[Saved entries]
• • • •

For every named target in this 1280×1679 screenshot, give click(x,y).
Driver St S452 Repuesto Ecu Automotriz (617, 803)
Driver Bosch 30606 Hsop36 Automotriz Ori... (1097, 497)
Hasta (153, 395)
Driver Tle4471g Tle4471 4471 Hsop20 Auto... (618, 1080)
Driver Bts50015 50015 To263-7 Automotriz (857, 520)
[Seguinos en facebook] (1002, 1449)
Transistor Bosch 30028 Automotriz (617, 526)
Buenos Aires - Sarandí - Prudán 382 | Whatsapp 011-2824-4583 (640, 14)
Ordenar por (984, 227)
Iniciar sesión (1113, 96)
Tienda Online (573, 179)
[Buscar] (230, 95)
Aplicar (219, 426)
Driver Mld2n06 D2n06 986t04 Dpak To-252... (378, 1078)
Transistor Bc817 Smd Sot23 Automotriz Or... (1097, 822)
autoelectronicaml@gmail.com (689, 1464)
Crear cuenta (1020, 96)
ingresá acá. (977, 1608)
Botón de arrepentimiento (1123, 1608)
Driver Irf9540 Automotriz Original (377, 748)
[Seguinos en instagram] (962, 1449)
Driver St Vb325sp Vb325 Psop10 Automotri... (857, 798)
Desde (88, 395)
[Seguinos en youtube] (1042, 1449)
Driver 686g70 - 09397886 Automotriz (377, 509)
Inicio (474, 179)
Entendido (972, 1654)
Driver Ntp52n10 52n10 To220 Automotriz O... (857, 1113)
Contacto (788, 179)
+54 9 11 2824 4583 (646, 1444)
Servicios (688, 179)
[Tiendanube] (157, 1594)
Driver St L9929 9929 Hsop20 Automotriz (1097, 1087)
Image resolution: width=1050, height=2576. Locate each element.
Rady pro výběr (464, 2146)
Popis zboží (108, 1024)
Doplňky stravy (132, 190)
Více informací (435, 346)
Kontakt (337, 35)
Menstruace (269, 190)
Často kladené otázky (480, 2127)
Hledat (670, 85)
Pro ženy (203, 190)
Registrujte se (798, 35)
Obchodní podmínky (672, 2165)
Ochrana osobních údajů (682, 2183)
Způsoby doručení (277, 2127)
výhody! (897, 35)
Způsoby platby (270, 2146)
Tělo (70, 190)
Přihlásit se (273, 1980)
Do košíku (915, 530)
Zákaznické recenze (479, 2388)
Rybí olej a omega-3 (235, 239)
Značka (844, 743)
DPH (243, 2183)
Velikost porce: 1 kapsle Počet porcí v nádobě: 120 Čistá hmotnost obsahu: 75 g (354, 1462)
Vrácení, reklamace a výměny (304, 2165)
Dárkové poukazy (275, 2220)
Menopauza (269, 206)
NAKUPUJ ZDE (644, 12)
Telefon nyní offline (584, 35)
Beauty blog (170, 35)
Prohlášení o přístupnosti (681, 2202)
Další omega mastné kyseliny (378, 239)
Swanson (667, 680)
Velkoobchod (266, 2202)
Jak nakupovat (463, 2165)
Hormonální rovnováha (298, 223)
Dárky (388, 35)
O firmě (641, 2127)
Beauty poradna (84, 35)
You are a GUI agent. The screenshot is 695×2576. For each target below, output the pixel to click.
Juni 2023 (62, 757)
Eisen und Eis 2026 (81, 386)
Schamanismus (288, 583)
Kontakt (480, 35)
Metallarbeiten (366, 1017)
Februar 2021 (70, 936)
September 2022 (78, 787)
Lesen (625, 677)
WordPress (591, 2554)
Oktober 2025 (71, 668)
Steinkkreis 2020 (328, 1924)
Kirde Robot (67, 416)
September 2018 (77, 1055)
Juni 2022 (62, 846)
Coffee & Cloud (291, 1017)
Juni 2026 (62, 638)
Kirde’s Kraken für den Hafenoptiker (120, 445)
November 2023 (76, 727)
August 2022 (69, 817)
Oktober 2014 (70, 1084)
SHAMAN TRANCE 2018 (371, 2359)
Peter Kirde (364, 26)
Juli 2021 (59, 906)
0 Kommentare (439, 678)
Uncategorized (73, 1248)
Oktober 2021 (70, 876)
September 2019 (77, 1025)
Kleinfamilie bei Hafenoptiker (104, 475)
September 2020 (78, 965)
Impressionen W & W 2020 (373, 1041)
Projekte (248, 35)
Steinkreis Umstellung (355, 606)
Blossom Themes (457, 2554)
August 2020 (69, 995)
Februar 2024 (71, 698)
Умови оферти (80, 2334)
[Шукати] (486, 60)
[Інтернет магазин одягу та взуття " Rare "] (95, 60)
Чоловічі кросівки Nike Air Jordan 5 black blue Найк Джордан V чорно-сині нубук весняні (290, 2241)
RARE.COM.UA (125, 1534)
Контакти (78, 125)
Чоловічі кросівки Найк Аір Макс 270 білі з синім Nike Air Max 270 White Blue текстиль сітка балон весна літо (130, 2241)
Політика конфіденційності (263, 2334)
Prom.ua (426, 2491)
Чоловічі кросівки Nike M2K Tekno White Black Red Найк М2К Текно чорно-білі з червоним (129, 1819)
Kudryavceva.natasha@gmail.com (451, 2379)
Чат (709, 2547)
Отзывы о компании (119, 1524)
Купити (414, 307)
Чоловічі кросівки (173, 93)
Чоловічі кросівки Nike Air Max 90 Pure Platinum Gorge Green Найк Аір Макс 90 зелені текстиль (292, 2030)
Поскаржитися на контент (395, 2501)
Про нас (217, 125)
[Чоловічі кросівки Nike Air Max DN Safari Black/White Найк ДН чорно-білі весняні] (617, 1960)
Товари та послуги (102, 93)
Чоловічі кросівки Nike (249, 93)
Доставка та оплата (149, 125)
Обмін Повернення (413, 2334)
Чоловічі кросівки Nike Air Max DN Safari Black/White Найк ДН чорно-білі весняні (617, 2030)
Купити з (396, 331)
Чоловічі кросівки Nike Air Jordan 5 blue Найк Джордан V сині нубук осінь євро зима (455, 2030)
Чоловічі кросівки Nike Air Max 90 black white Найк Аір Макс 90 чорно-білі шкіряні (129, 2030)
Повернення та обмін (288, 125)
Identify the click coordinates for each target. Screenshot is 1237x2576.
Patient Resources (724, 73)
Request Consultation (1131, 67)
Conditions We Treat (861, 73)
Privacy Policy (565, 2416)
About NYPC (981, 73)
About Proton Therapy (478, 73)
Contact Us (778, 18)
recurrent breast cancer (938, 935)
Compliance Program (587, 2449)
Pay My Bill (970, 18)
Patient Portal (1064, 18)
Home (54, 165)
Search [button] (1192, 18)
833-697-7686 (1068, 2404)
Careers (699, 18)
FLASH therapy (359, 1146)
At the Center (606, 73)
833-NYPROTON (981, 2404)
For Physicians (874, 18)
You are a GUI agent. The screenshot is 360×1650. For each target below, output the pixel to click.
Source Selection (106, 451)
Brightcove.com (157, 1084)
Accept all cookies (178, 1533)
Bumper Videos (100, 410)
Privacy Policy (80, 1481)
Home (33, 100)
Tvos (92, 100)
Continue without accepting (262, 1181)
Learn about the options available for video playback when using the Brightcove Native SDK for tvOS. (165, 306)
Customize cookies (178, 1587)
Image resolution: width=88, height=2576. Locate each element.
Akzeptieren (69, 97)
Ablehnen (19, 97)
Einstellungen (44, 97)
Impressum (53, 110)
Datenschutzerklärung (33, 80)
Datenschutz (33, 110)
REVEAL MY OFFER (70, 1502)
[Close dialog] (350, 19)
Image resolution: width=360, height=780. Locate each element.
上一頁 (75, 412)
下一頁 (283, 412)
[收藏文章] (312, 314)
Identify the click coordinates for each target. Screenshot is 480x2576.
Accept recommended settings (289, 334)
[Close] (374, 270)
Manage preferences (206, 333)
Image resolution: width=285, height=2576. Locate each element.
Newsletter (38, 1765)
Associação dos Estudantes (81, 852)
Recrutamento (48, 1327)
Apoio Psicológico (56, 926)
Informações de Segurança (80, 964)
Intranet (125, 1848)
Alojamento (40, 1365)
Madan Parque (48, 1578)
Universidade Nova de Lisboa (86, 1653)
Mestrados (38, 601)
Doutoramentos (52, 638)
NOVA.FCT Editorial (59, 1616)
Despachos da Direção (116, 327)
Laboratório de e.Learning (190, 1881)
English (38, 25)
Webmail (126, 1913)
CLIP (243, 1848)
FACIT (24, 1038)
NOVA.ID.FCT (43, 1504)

• • • •

AIM OF THE EXERCISE: Look above for the line with "0 Kommentare (439, 678)" and the line with "Steinkreis Umstellung (355, 606)". Retype those two lines and every line between them exactly, adding nothing.

RESPONSE BOX:
0 Kommentare (439, 678)
Uncategorized (73, 1248)
Oktober 2021 (70, 876)
September 2019 (77, 1025)
Kleinfamilie bei Hafenoptiker (104, 475)
September 2020 (78, 965)
Impressionen W & W 2020 (373, 1041)
Projekte (248, 35)
Steinkreis Umstellung (355, 606)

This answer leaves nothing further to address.